The Section 809 Panel, created by Congress in the fiscal 2016 National Defense Authorization Act to streamline and codify defense acquisition, recently published the third and final volume of its Final Report. In this volume, the panel made a bold recommendation (No. 35) to replace current, cumbersome buying practices with a new authority called readily available. In part, this recommendation would eliminate mandatory small business set-asides and instead provide a 5% price preference to small businesses while keeping utilization goals in place.
Hysteria quickly ensued, with headlines stating the 809 panel recommended the “Elimination of Federal Small Business Program” and “Eliminate Most DoD Small Business Set-Asides.”
These reactions are more sensational than accurate. The panel recommended creating a new way for the Defense Department to obtain competition, thus eliminating mandatory set-asides when using readily-available procedures. This change would not eliminate small business set-asides, nor would it eliminate the federal small business program. Under these procedures, DoD would still have the option to set-aside procurements for small business.

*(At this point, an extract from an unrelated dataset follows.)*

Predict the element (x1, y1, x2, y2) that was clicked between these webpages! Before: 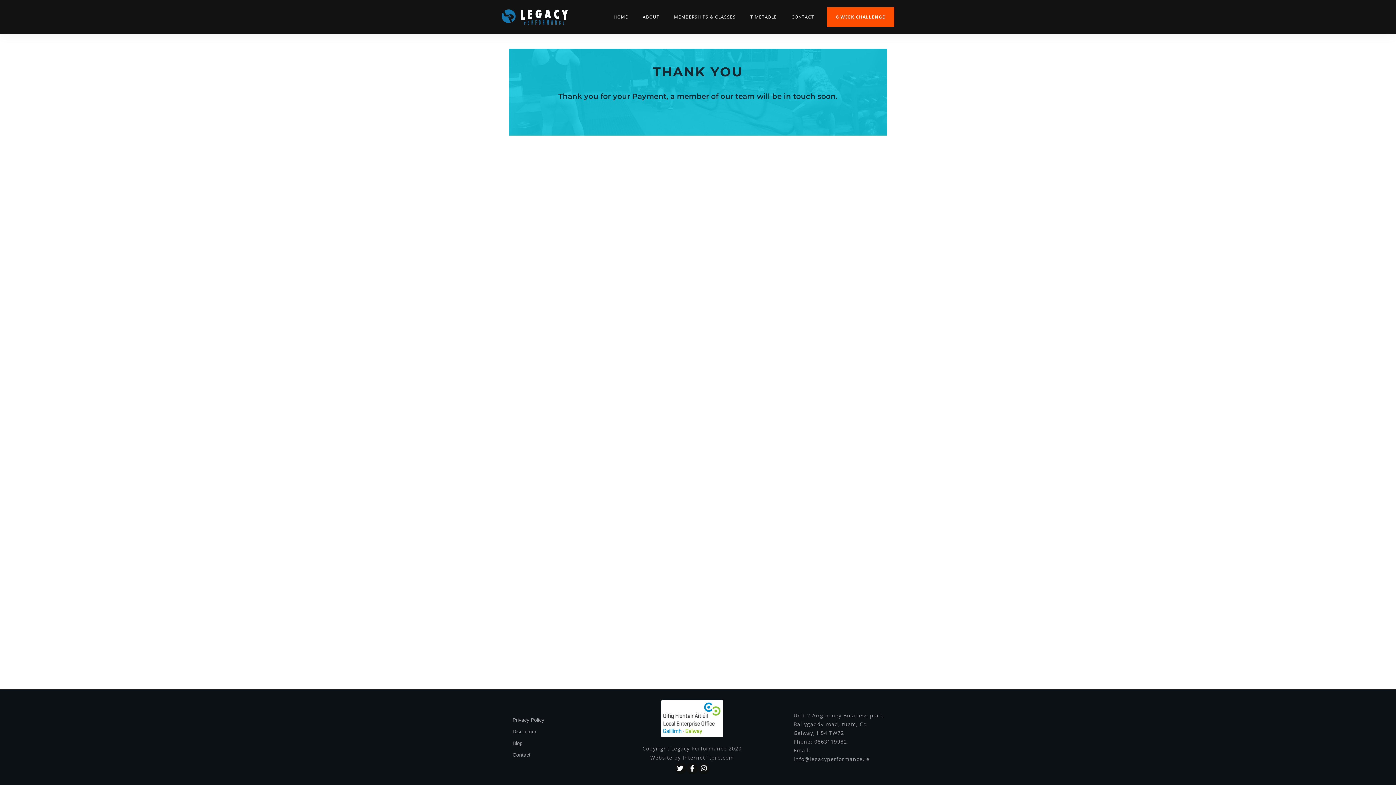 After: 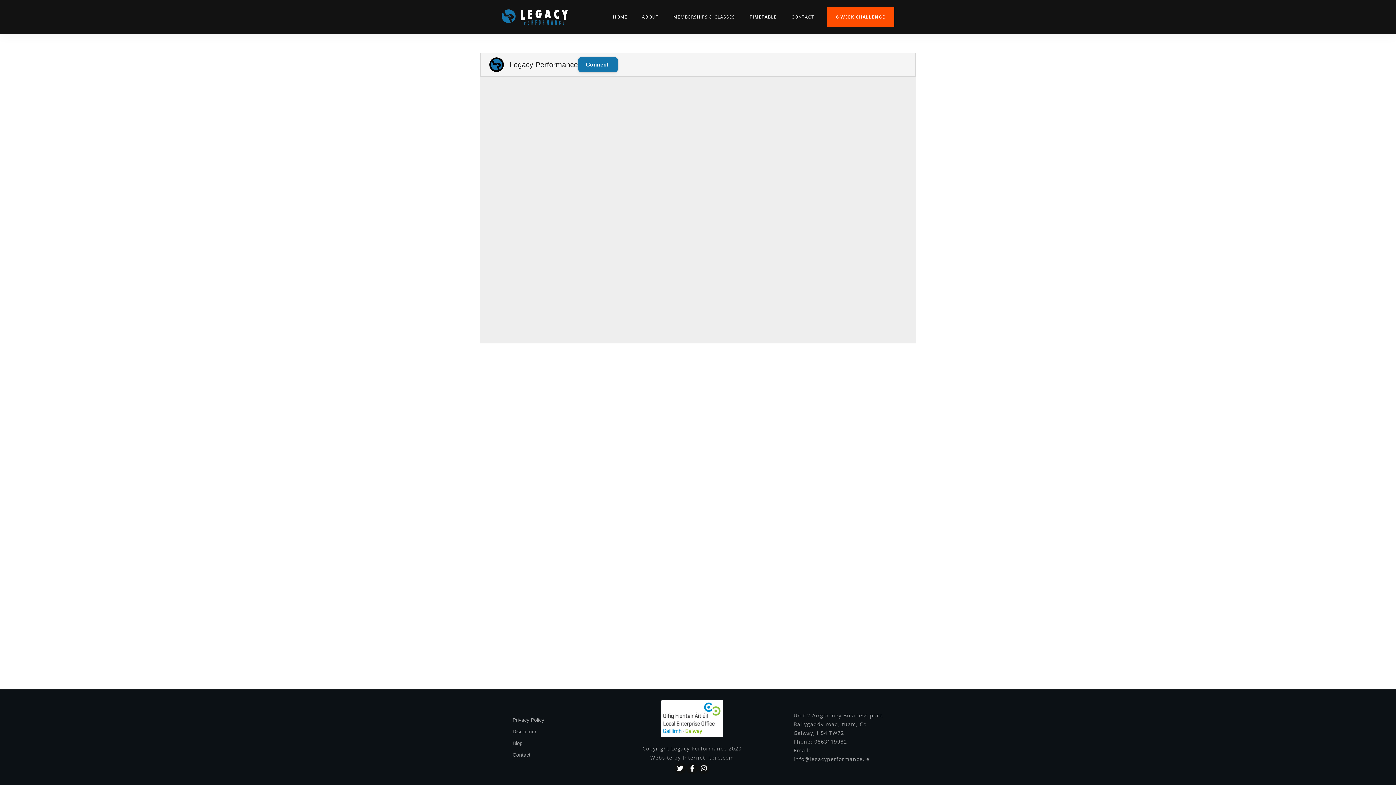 Action: label: TIMETABLE bbox: (750, 12, 777, 21)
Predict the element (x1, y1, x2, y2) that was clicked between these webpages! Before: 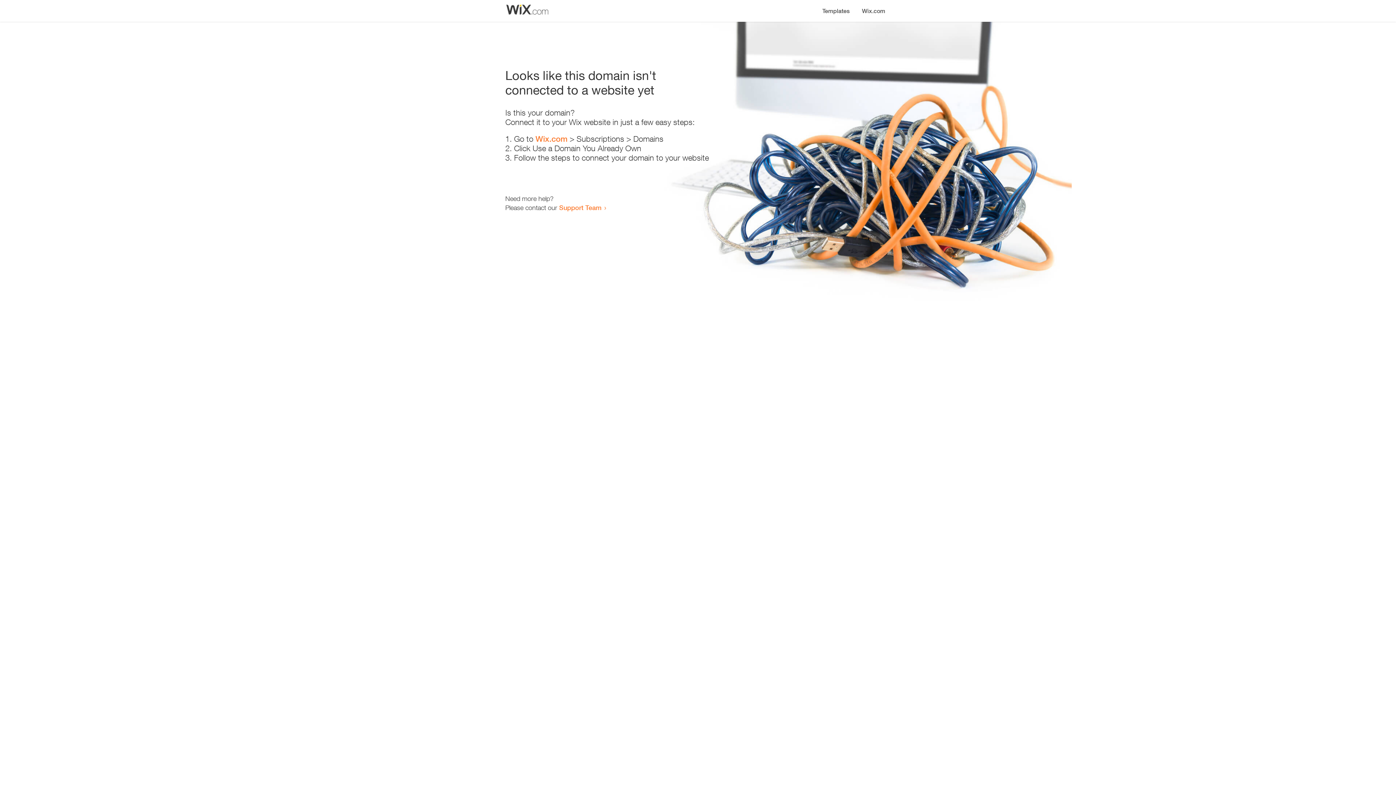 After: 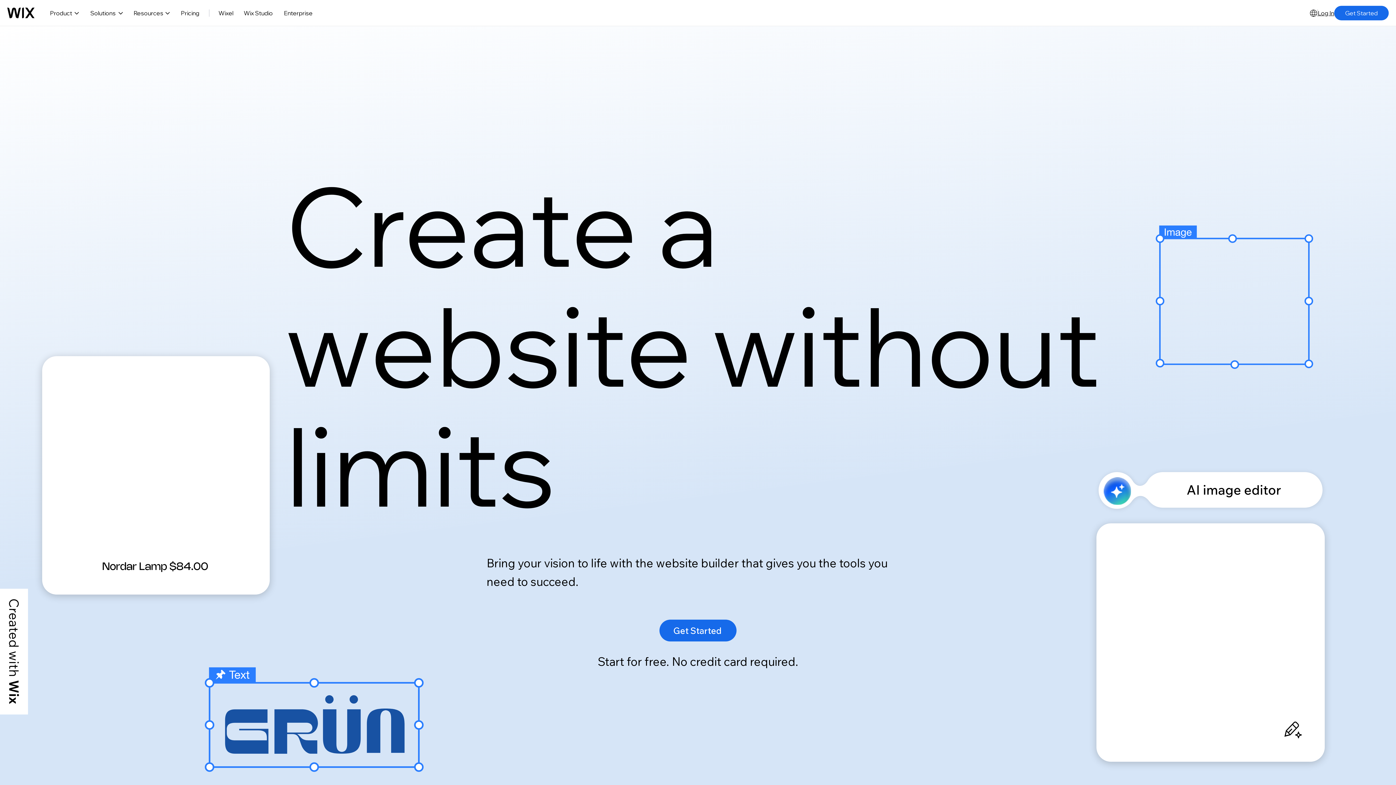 Action: bbox: (535, 134, 567, 143) label: Wix.com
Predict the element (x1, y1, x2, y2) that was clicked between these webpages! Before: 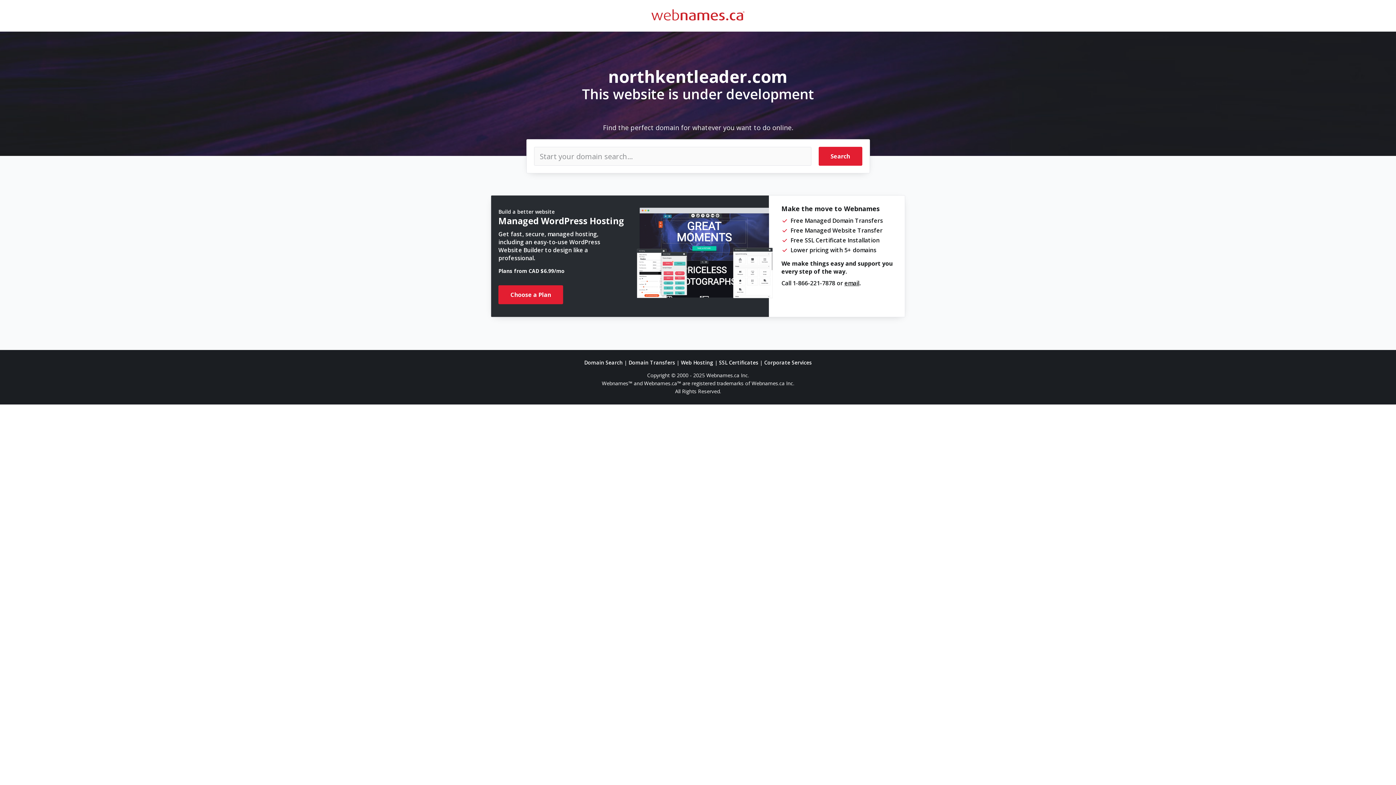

Some are concerned that implementing this recommendation would lead DoD to stop setting aside work for small business. A prominent real-world example shows that this is unlikely. Under the General Services Administration (GSA) Multiple Award Schedule (MAS) program, solicitations are frequently set-aside despite the fact that the “rule of two” is not applicable to these purchases. Agencies strive to meet their small business utilization goals, so they set-aside procurements when appropriate, even though they are not required to do so.